We gathered a few facts around our office that we found to be the most interesting to share with you.

We are an asset management company dedicated to the senior living markets. Our core values are on a foundation of continuous learning and implementing new facts into our strategy for continuous growth month-over-month. If you have an asset that you dread to discuss, let’s talk about a solution. We can implement a solution without any changes to the operating company. We’re more than a consultant who gives you recommendations, we’re the asset manager to drive results.

If you find this posting too surprising, we encourage you to reach out to us at talk@etros.com to share source materials and thoughts.

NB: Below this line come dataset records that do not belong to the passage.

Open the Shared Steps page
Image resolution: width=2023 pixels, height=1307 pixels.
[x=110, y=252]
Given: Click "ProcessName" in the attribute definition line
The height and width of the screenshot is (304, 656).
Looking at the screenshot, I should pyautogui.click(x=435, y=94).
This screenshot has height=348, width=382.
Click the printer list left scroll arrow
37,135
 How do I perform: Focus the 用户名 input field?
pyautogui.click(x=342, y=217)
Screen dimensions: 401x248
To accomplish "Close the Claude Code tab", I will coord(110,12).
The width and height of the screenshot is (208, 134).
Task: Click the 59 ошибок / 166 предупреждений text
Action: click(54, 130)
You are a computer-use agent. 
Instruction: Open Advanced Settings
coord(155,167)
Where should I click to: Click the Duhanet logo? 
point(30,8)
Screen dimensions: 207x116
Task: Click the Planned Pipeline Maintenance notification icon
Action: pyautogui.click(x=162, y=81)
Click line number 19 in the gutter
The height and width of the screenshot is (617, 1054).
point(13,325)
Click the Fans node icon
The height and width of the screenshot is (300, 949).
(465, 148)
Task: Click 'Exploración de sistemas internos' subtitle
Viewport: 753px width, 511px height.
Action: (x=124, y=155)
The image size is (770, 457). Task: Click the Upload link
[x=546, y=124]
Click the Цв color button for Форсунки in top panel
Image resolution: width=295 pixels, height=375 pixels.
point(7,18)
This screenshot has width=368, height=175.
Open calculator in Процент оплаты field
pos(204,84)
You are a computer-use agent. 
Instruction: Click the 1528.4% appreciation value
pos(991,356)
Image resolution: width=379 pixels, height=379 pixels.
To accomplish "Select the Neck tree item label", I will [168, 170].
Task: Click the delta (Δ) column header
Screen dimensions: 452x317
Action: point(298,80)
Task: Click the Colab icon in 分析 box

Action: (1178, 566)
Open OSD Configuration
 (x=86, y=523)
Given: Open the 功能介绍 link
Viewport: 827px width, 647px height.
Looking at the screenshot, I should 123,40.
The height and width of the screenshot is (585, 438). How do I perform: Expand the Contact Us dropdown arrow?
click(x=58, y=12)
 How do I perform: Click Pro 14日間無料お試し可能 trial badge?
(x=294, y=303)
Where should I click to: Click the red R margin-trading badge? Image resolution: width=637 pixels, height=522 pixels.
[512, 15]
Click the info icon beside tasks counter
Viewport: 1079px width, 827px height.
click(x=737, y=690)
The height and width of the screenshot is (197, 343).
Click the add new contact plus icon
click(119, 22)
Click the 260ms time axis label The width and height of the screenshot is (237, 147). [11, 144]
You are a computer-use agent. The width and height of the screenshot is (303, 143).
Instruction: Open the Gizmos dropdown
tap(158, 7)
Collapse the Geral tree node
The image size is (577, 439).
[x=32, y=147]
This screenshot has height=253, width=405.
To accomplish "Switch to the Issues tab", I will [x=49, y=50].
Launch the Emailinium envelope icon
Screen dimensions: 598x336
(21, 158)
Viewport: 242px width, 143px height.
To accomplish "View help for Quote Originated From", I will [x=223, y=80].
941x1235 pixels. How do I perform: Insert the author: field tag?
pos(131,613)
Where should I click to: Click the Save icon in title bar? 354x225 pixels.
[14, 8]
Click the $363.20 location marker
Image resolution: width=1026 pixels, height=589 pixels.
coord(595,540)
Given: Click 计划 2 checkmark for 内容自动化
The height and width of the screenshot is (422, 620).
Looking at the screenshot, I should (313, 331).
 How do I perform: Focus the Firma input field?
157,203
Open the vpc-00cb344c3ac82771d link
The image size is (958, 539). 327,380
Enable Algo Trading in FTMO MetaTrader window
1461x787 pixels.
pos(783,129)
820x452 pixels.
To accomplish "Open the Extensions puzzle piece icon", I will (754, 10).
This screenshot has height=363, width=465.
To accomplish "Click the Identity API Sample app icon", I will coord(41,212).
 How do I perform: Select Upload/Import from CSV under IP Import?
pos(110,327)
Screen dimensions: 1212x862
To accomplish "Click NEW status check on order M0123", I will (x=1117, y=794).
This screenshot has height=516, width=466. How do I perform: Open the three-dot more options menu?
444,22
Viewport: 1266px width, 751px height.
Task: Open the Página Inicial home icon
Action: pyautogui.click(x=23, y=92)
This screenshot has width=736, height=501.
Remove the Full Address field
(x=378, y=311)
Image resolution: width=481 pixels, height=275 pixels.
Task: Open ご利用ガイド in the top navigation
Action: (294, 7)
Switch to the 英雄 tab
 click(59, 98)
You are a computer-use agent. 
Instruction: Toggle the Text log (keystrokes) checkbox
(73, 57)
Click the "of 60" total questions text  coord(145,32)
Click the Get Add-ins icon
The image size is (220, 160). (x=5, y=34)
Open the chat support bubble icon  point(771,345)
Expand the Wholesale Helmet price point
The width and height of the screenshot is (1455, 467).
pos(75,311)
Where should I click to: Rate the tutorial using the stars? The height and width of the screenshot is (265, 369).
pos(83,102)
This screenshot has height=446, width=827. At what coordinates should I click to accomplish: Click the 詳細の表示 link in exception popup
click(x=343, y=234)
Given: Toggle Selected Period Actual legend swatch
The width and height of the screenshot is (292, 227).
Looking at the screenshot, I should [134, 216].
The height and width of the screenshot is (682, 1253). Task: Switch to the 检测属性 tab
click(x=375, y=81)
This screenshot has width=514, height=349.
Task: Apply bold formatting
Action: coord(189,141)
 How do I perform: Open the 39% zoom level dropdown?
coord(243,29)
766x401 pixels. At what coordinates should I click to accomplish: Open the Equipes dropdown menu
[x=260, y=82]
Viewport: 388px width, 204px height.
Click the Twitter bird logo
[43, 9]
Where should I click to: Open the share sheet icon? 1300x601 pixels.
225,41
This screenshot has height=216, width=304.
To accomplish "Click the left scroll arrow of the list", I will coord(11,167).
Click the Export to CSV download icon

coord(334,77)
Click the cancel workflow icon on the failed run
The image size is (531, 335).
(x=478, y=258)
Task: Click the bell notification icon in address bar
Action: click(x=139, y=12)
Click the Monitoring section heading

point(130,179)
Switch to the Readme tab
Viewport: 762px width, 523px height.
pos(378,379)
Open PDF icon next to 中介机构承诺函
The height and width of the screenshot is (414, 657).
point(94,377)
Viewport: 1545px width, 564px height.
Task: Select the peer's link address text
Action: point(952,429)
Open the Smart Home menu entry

Now, what you’ve been waiting for…

 

8 Surprising Things About Senior Living

 

1. There is less than 14 years of industry-tracked performance data on occupancy, rent growth, supply, and construction.

The National Investment Center (NIC) is the generally accepted authority of senior housing supply and trends.

2.  Not all occupancy should be treated equally.

Occupancy can be a loose term for success when derived from discounts and incentives. Take an example of Community A with AL Rates in the Lower Quantile of $3,650/month at 80% occupancy vs. Community B with AL Rates at the Median Quantile of $4,503/month at 70% occupancy. Community B has 10% less occupancy with 8% more revenue and less associated resident expense.

3.  There are approximately 8,500 Assisted Living and Memory Care properties in the United States.

As of year-end 2017, the 10 Largest Senior Living Operators accounted for 25% of the operations, management decisions, and results. Chains with more than 25 properties account for 42% of senior living operating companies.

4.  Independent Living (IL) and Assisted Living (AL) report the same average length of stay at 22 months.

New IL residents tend to be older than the analyst’s original projection and needing the assistance of at least one or more ADLs. Although assisted living may be more appropriate for a portion of these older adults, many look to independent living as a first step.

5.  Assisted Living (AL) has the highest national senior living penetration rate at 3.6% and the lowest penetration rate sits with stand-alone Memory Care at 0.4%

This is the most surprising fact of all.  The majority of all senior housing move-ins are due to an event or a change in need, where staying at home with services should not be a realistic option.

6.  Senior Living Operators act as both operator and manager in many communities.

It is not favorable to operate or manage senior living as traditional Multi-Family Housing (MFHs). Differences include penetration rates, price points, labor, and regulation, to name a few.

7.  More than one-half of all memory care units currently in existence within primary or secondary markets were developed in 2003.

Since most capital is deployed for renovations and upkeep on a 16 – to 20-year cycle, pay attention to an increase in capital spend at competing communities or reevaluating your own.

8.  In 2026, the oldest baby boomers will reach 76 years old. As such, they will not reach the average move-in age of 83 until 2033.

This means if you’re hanging on until the Longevity Economy (aka “Silver Tsunami”) reaches its peak you have a fourteen year wait.